[Problem]:
Go through the data below and gather each line containing "agent".

[Data records]:
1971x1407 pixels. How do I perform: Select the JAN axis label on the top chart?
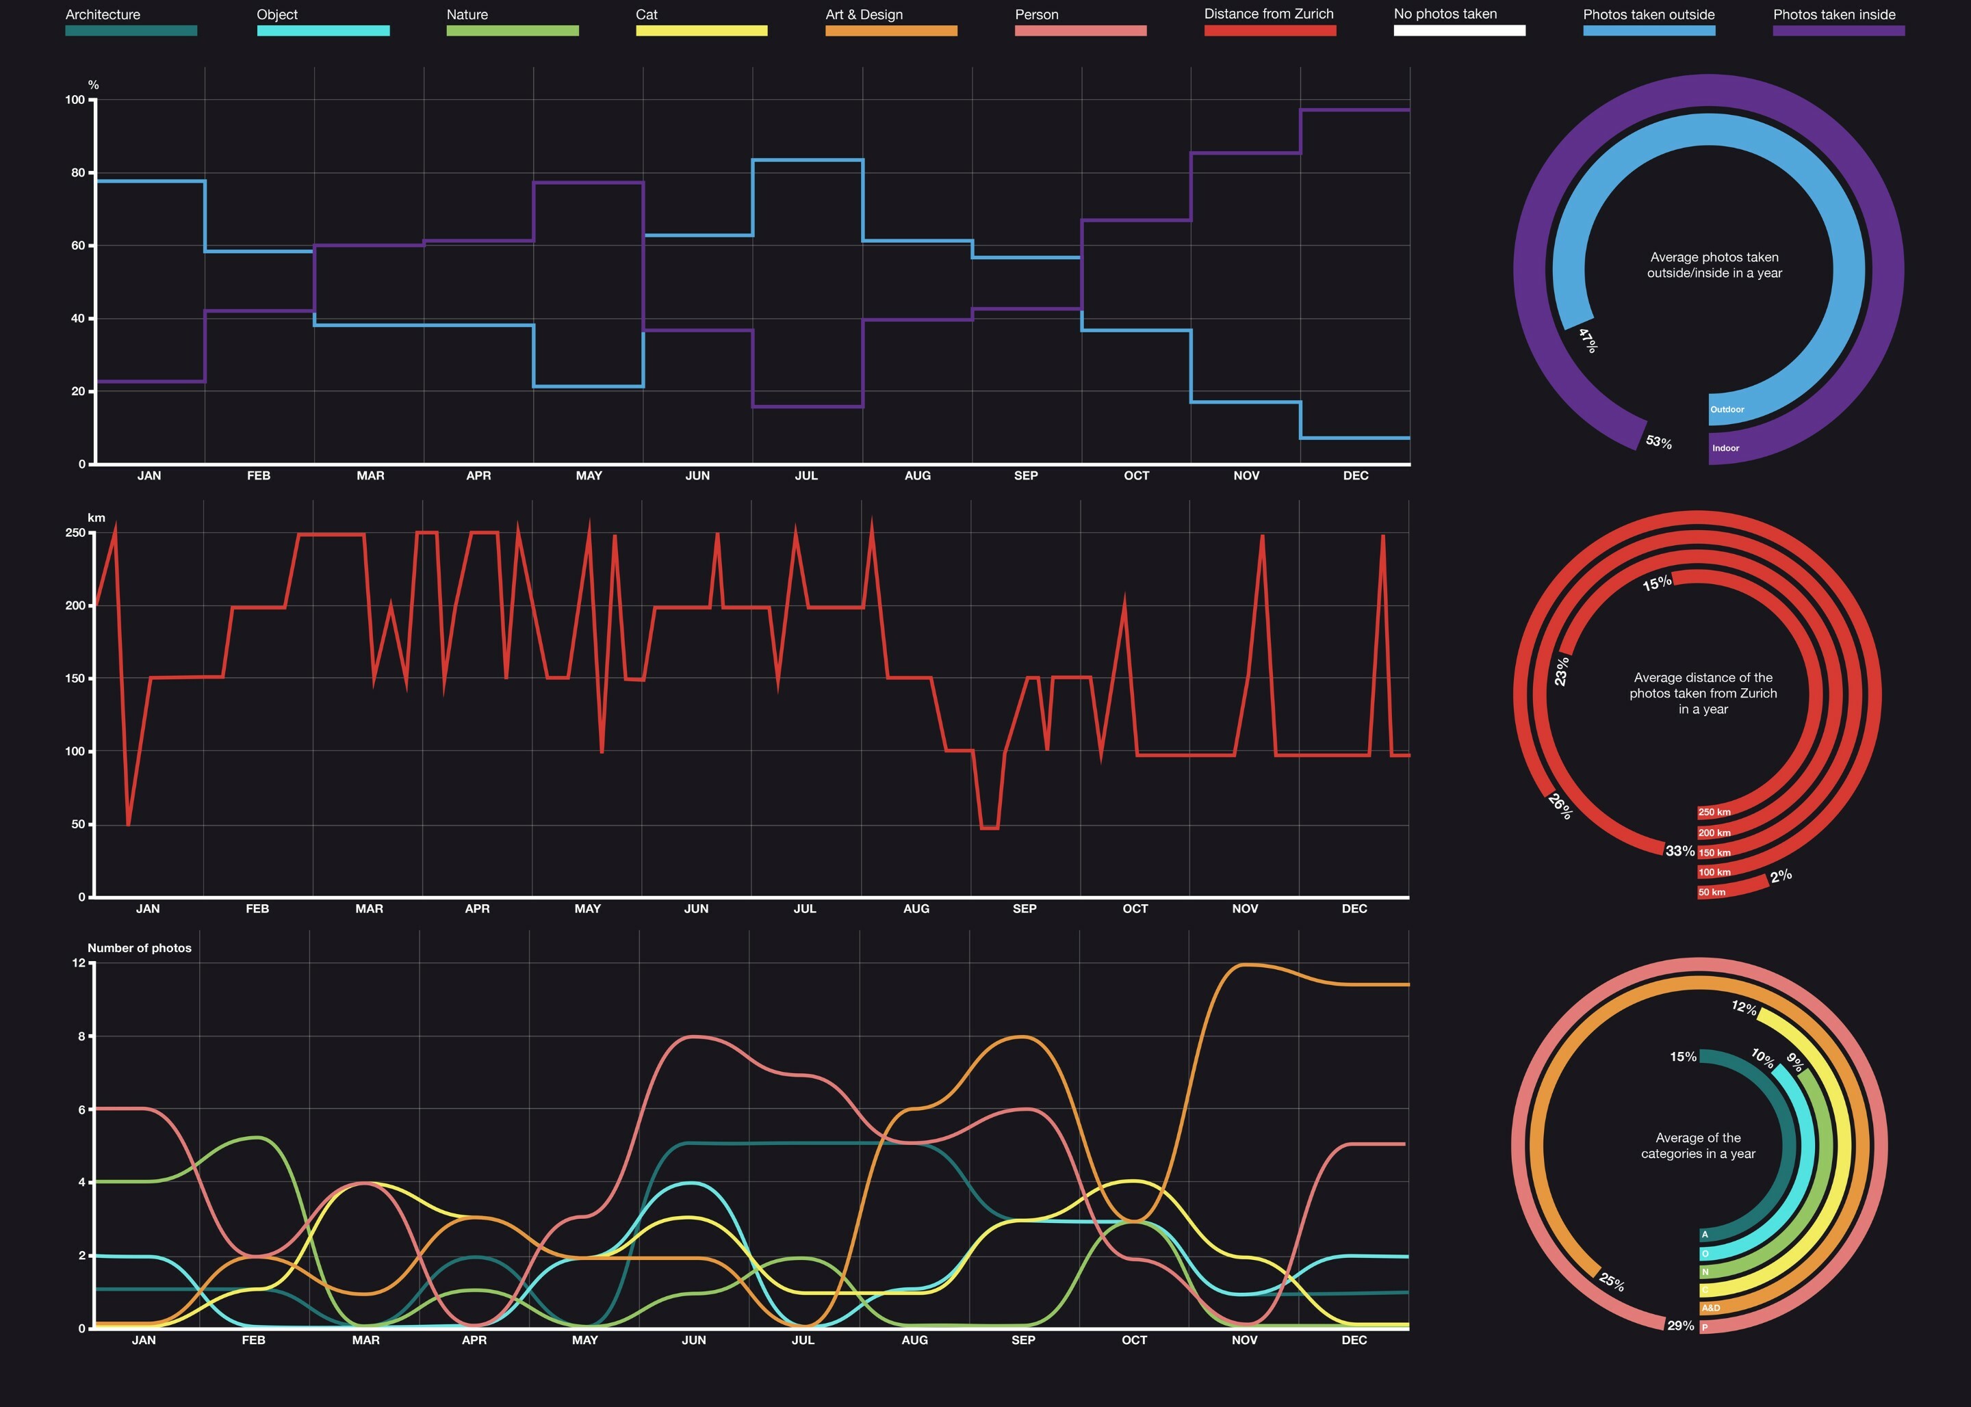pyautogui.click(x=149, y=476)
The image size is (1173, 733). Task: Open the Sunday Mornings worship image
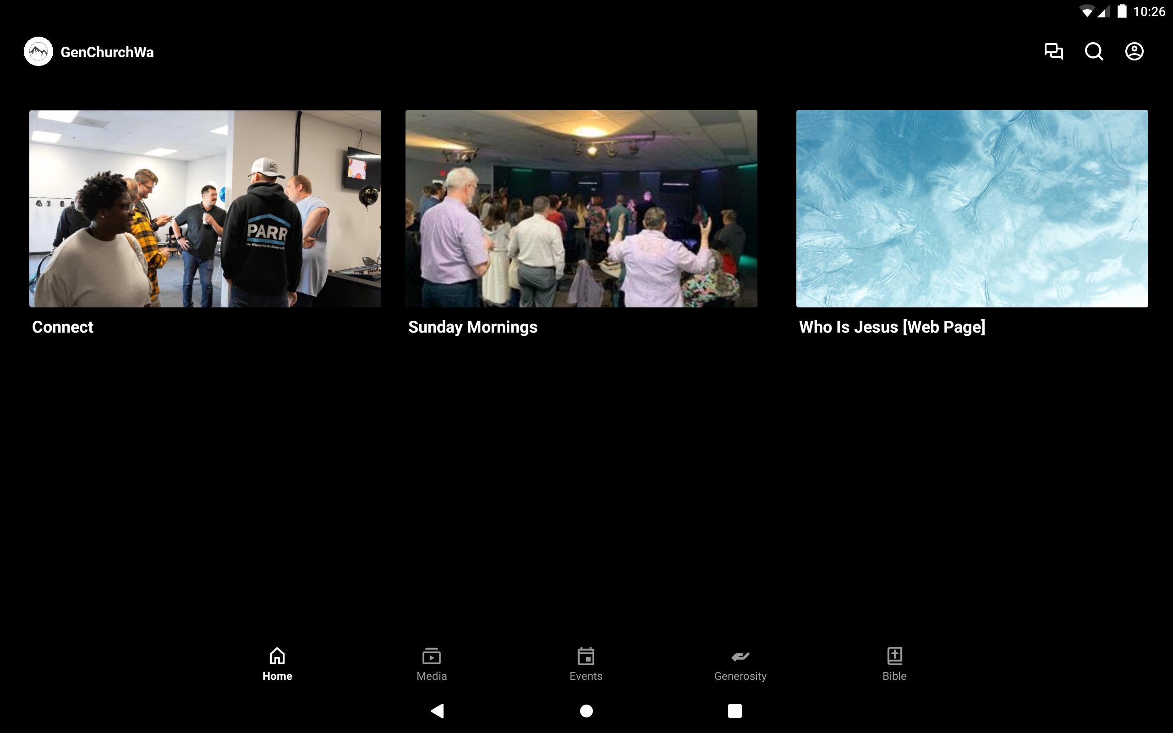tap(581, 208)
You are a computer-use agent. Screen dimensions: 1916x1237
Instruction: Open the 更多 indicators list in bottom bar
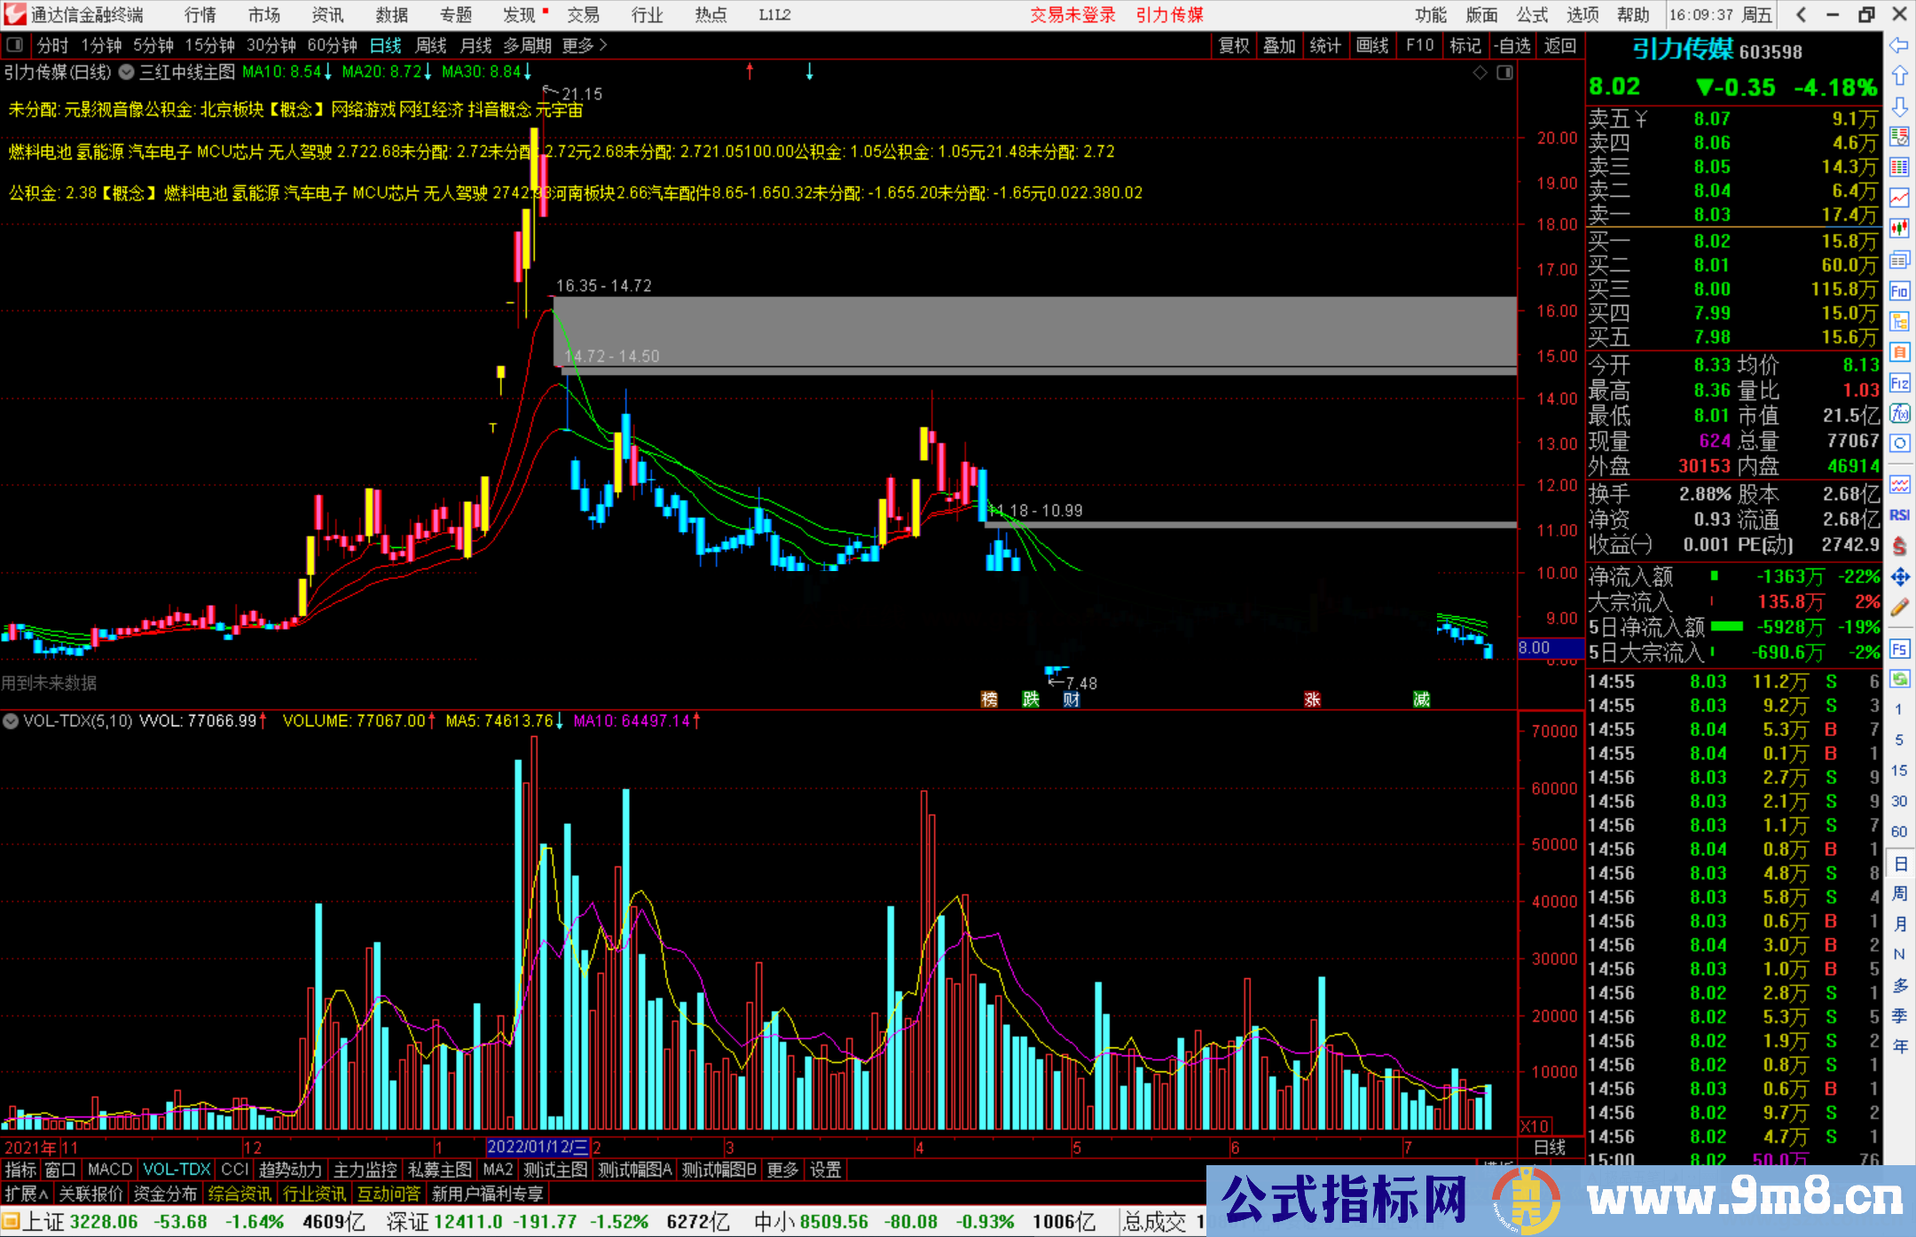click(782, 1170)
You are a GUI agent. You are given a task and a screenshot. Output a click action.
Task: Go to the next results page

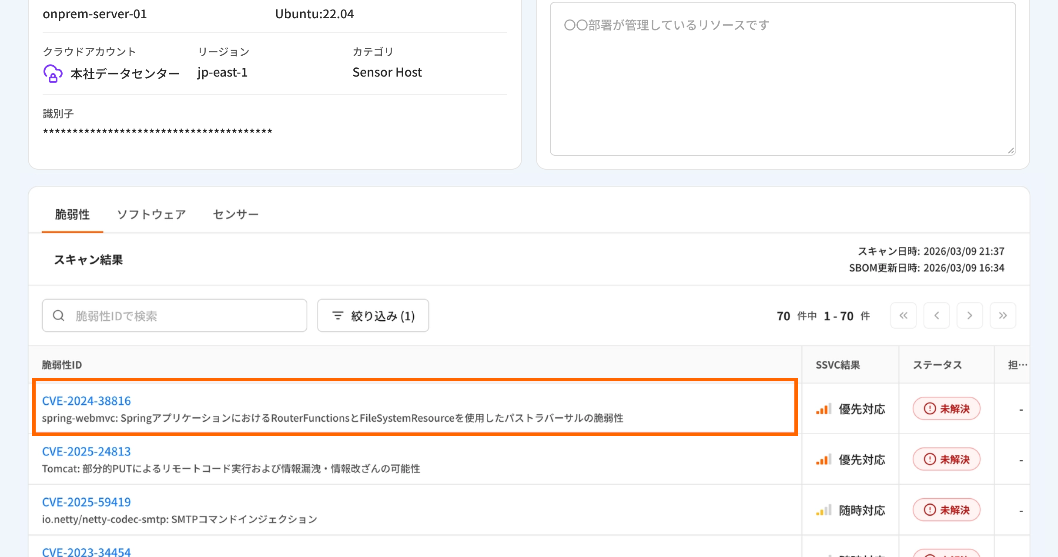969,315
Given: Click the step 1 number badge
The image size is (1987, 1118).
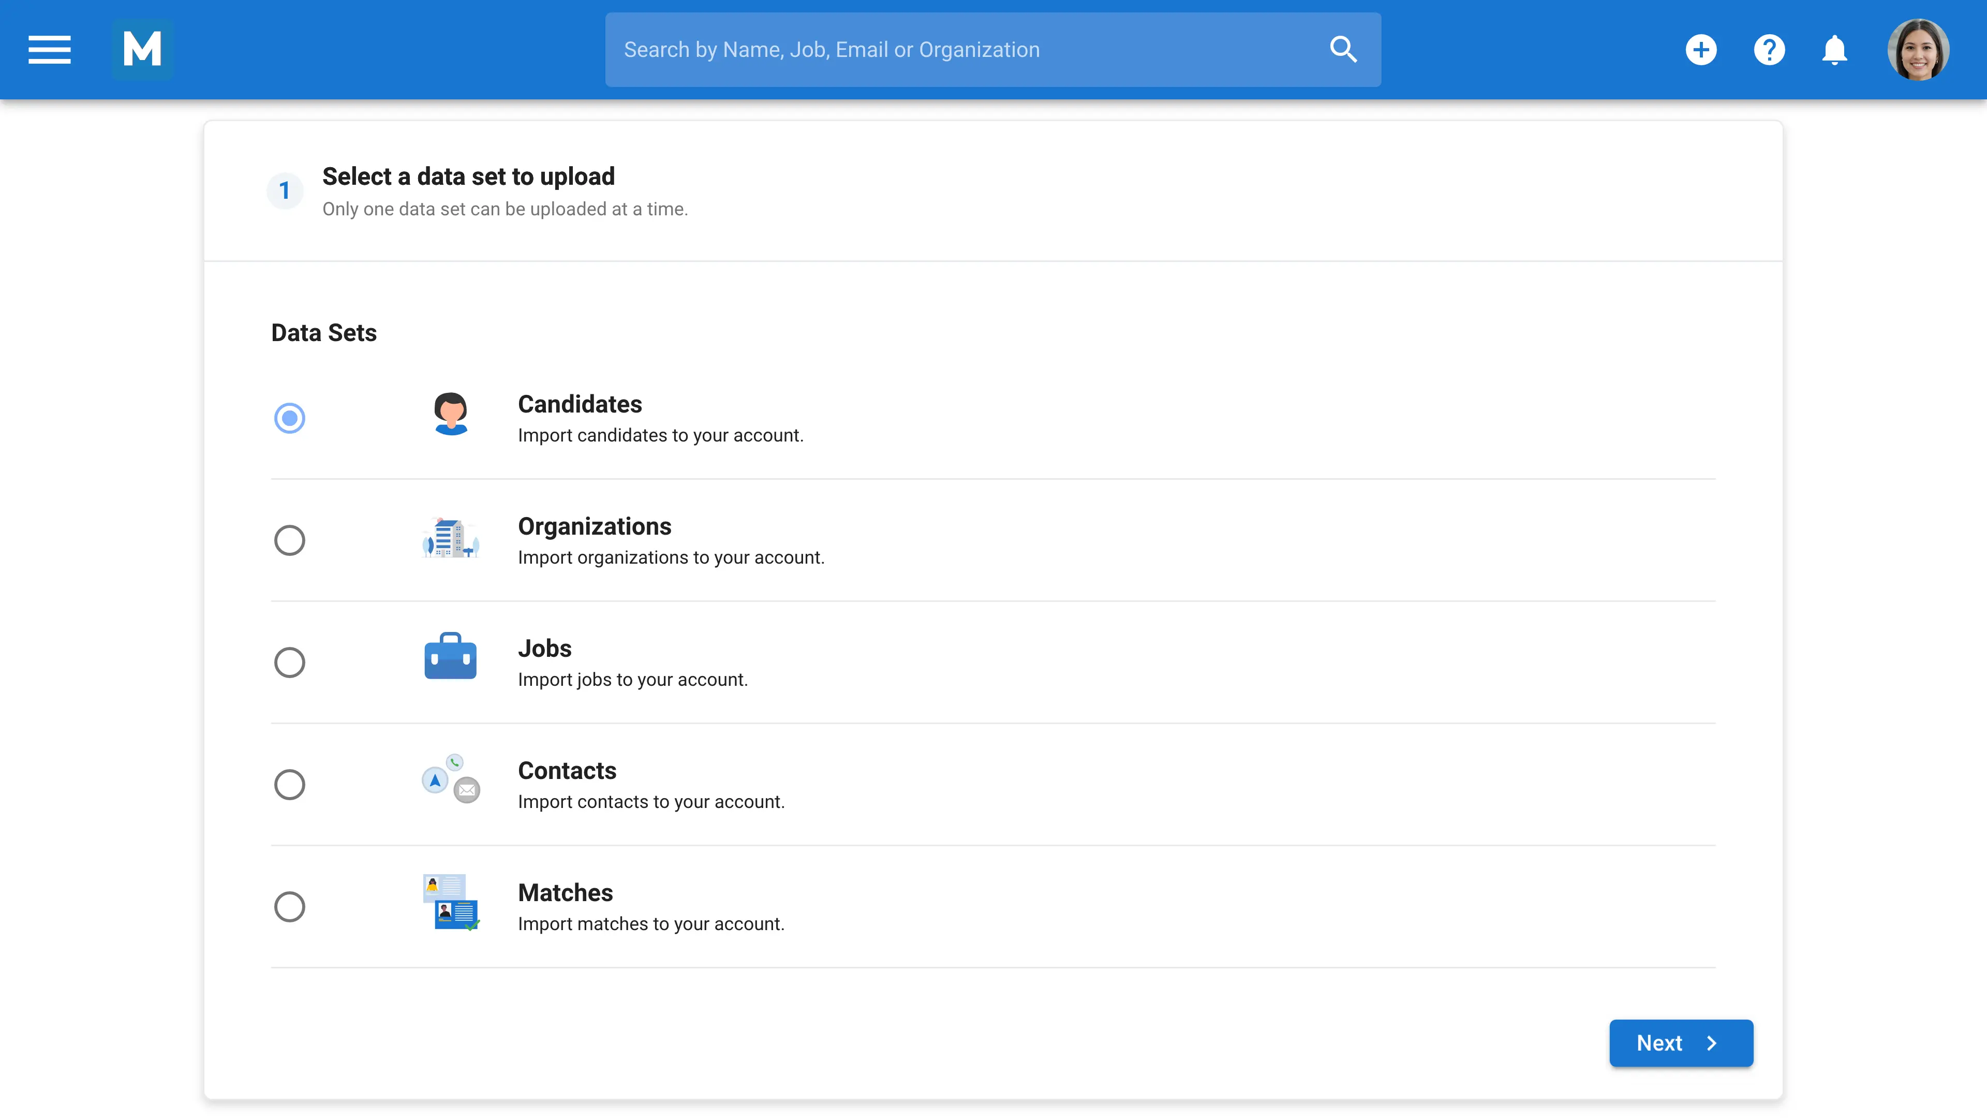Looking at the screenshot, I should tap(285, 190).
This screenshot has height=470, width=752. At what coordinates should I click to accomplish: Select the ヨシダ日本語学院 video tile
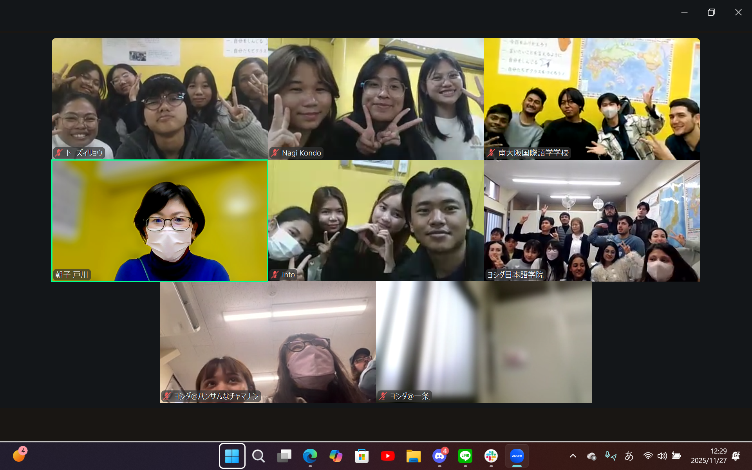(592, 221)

[Answer]:
You are a computer-use agent. Screen dimensions: 1916x1237
You are a GUI agent. You are given a task and a screenshot. Output a click action.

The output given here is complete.